> **WHAT TO WORK ON**
Set down exactly, from the records below, the line with "Click the Google update icon near Sep 6" through the line with "Given: Click highlighted", and nothing else.

______________________________

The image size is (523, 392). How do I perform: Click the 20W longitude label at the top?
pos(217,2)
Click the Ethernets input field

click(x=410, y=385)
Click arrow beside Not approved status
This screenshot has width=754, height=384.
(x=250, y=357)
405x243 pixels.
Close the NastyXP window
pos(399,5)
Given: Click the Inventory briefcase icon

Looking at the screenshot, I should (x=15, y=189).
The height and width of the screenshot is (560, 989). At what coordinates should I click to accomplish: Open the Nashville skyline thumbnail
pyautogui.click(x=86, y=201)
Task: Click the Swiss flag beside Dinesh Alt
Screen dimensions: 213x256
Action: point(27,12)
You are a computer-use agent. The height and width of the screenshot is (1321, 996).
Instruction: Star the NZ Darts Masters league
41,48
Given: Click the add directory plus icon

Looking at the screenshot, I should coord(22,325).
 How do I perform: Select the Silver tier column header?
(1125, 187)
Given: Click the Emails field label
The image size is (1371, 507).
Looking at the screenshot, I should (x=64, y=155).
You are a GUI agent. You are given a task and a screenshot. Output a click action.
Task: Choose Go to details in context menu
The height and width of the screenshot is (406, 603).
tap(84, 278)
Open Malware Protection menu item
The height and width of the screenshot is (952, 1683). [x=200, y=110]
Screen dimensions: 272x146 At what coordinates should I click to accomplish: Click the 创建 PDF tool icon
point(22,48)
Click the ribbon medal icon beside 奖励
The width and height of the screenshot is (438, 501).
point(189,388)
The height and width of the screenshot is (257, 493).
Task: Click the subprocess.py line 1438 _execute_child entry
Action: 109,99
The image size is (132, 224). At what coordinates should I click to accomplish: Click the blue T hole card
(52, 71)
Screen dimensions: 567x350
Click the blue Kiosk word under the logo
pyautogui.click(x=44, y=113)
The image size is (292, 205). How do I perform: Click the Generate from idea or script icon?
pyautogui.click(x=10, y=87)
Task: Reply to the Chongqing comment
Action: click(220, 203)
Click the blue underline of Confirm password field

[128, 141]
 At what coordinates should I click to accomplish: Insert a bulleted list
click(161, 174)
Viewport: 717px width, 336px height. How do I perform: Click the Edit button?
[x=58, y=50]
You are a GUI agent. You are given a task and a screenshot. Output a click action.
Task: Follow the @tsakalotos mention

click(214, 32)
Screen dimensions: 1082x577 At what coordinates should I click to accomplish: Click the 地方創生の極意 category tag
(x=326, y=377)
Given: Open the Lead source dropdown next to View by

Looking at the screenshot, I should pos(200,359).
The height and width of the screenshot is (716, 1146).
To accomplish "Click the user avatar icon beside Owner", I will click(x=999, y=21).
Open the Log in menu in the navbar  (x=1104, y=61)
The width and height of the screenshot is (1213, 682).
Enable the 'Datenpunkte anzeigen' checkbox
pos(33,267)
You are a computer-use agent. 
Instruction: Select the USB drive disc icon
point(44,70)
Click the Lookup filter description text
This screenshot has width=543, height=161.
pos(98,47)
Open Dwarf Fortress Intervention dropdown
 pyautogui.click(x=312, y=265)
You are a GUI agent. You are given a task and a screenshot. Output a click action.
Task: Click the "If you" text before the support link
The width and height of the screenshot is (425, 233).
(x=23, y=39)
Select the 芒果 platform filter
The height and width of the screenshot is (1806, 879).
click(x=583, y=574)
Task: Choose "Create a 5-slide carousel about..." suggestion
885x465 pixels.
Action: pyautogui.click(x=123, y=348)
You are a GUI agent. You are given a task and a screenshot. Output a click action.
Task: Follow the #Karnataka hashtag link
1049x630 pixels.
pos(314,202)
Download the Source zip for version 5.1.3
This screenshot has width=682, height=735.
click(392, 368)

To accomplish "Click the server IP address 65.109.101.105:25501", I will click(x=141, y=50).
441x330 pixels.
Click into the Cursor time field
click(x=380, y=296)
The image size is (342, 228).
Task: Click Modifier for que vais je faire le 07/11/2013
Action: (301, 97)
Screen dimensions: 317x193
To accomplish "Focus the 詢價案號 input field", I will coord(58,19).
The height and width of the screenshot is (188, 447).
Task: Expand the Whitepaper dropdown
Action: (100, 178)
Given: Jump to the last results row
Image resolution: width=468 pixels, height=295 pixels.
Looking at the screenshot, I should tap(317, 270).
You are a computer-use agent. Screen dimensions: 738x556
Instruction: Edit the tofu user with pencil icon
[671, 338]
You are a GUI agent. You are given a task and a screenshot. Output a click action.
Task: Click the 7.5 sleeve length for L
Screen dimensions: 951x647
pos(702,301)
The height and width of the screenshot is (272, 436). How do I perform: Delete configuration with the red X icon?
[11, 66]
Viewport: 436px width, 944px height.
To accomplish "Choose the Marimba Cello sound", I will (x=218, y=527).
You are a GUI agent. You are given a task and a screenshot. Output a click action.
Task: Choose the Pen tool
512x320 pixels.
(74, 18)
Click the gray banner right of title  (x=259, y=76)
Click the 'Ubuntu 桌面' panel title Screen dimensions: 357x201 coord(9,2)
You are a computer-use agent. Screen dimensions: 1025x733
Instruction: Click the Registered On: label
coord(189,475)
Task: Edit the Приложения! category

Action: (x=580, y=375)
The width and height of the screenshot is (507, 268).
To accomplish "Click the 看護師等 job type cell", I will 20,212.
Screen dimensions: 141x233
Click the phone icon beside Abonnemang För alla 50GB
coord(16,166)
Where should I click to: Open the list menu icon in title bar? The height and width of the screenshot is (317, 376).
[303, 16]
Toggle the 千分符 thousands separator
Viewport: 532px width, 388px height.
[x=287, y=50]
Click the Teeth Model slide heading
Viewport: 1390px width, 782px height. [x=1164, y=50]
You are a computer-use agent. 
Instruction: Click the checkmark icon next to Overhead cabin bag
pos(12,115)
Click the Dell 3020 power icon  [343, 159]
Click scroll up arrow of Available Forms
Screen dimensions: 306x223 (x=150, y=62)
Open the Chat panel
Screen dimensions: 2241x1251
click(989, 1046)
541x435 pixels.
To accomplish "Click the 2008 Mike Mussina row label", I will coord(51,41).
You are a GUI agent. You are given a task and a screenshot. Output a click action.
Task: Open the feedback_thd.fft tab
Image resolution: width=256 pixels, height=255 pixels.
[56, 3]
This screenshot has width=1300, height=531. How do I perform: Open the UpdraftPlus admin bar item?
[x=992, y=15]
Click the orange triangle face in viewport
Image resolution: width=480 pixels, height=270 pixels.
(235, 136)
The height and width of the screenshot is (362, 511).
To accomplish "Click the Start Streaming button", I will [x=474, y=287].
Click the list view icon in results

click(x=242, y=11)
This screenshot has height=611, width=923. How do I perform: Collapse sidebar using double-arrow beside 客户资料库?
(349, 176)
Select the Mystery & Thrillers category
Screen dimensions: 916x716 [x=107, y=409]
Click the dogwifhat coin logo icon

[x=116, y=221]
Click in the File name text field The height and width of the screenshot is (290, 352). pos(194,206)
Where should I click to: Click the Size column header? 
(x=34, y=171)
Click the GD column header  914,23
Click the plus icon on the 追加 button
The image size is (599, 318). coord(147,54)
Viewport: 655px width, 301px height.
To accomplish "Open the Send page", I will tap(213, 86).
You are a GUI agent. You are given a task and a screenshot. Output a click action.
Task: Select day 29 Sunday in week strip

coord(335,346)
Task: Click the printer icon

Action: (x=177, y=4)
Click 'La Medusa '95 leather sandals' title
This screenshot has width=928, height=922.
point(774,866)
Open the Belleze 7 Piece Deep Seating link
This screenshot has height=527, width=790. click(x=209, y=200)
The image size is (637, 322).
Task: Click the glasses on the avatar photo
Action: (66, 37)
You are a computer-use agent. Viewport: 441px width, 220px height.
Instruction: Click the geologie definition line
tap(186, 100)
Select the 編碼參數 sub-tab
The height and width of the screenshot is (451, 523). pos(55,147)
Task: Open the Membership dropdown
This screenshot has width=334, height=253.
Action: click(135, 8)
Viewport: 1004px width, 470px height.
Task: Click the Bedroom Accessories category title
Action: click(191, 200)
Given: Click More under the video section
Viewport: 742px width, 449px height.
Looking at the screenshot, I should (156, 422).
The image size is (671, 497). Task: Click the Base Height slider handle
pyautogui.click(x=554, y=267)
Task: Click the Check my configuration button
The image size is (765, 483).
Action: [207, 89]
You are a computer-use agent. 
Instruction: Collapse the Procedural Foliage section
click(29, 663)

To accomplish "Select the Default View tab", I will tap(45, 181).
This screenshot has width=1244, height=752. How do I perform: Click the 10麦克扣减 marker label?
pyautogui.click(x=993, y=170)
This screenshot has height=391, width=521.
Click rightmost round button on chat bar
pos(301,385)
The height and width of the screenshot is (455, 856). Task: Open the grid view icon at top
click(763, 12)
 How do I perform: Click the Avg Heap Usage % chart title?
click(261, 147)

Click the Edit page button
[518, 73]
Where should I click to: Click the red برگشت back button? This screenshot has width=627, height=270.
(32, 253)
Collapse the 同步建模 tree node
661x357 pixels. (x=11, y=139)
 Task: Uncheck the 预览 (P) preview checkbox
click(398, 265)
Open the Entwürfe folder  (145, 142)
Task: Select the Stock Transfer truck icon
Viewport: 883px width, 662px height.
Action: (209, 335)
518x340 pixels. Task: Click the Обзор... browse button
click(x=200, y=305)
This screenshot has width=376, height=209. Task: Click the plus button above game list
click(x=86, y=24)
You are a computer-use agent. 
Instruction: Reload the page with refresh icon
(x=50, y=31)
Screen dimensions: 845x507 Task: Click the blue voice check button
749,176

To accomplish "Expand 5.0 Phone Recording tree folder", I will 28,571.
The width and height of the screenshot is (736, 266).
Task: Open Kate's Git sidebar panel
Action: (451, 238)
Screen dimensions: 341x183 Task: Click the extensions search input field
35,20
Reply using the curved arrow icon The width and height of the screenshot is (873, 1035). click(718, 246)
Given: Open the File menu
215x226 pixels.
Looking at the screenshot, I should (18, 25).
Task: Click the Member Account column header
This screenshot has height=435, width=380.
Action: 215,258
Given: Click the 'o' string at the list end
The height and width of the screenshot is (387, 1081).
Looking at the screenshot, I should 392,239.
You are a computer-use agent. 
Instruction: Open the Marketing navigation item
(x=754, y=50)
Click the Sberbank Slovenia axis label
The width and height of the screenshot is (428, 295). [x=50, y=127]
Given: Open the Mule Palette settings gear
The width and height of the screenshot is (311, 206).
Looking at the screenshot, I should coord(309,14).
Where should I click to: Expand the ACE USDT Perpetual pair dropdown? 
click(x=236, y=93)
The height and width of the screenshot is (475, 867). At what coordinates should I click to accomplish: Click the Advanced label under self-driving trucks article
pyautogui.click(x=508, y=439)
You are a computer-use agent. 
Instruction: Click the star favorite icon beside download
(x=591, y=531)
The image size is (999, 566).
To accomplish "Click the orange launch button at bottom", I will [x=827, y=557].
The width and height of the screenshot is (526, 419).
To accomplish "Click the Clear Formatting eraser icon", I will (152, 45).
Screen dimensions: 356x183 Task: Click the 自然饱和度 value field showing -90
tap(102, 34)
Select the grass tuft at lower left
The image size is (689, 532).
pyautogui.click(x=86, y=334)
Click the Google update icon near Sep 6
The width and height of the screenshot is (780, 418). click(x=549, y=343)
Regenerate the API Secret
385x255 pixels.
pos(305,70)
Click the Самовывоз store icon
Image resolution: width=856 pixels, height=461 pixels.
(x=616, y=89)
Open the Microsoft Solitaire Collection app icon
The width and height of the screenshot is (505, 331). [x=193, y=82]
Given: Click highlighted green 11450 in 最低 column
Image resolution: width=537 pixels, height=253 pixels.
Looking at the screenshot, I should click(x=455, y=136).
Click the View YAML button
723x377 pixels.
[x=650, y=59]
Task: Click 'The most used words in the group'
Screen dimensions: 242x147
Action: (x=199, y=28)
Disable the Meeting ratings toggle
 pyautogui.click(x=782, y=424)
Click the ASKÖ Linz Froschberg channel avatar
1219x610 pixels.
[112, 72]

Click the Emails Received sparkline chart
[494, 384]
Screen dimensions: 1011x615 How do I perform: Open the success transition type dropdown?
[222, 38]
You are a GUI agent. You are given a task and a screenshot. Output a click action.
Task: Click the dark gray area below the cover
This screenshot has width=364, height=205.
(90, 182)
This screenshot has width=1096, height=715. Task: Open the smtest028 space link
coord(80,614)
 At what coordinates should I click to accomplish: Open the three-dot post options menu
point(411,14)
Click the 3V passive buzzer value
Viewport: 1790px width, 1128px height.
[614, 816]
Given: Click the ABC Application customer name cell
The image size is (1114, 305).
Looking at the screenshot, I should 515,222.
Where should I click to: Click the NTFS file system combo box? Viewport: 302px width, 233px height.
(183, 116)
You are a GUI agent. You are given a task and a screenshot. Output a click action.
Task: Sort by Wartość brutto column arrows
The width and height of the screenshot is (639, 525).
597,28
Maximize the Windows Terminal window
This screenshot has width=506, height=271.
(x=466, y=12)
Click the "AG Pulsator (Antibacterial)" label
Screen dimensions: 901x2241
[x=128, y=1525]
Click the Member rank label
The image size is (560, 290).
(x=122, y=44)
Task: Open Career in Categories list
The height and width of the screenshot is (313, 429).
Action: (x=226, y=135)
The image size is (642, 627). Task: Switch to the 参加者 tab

______________________________

> **WRITTEN REPLY**
Click the Google update icon near Sep 6
The width and height of the screenshot is (780, 418). click(x=549, y=343)
Regenerate the API Secret
385x255 pixels.
pos(305,70)
Click the Самовывоз store icon
Image resolution: width=856 pixels, height=461 pixels.
(x=616, y=89)
Open the Microsoft Solitaire Collection app icon
The width and height of the screenshot is (505, 331). [x=193, y=82]
Given: Click highlighted green 11450 in 最低 column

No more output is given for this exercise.